[Records]
Begin
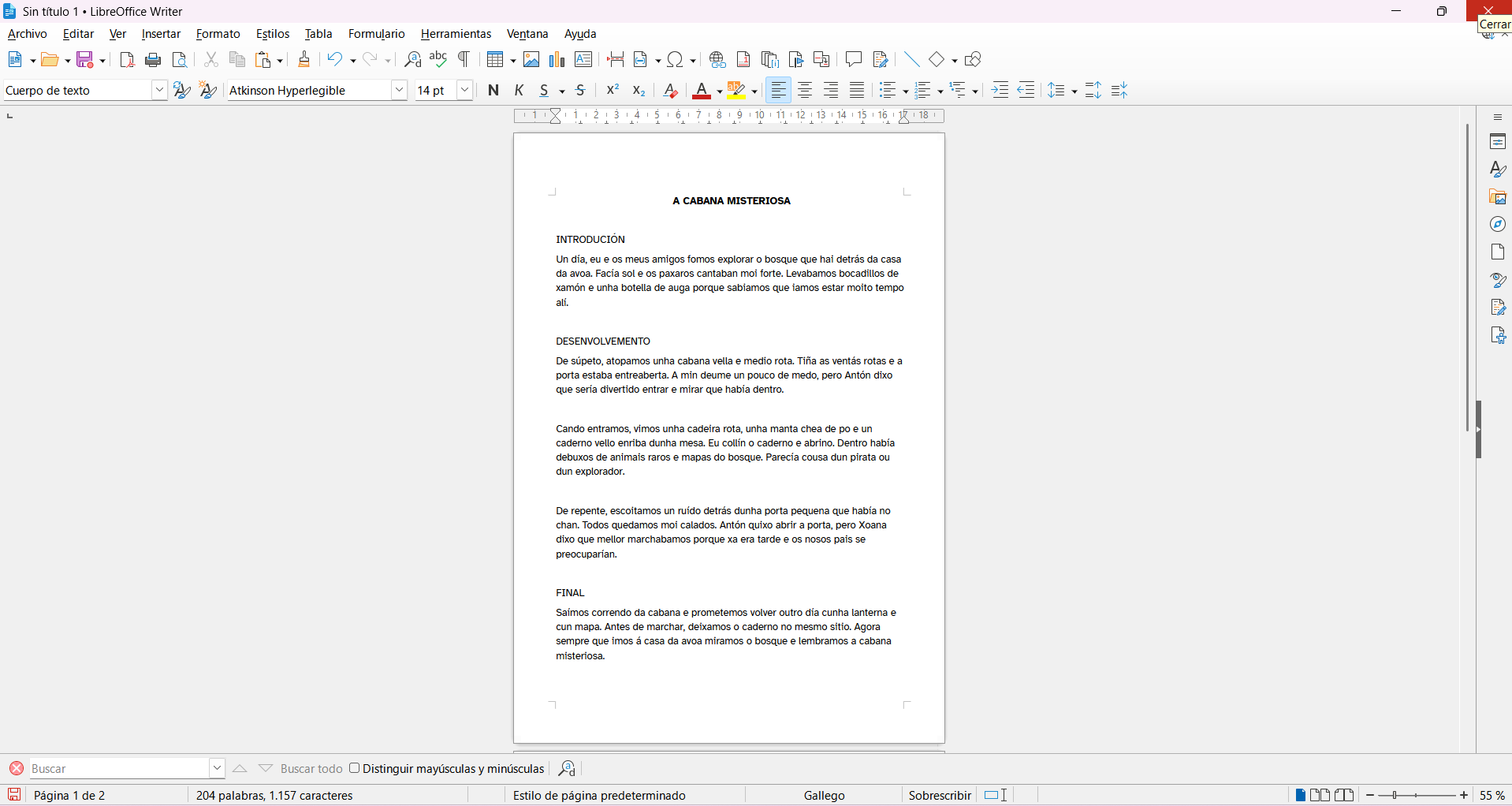The height and width of the screenshot is (806, 1512).
Task: Clear direct formatting icon
Action: click(x=670, y=91)
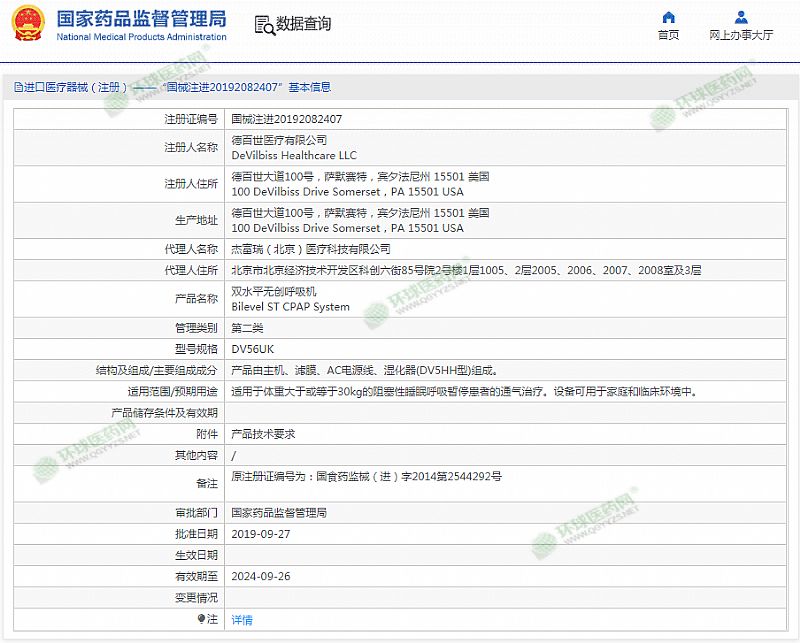Click the DeVilbiss Healthcare LLC registrant name

point(294,156)
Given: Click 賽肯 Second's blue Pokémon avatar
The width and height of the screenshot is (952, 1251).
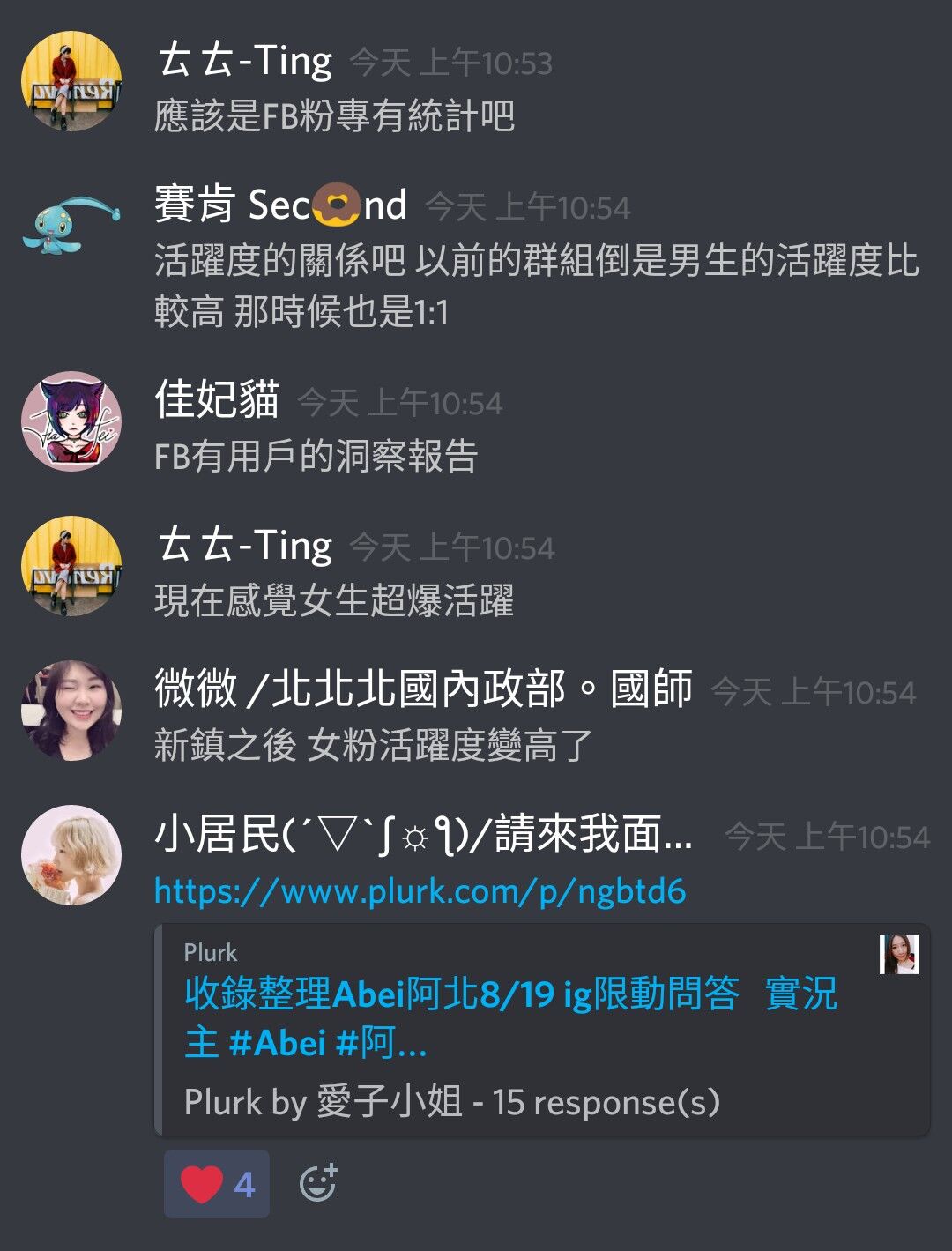Looking at the screenshot, I should 71,226.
End
- Exercise
Quote the data above word for word, starting at the line that contains "Given: Click 賽肯 Second's blue Pokémon avatar" and continuing to the end of the data. Leave the pictures out.

- The solution
Given: Click 賽肯 Second's blue Pokémon avatar
The width and height of the screenshot is (952, 1251).
Looking at the screenshot, I should 71,226.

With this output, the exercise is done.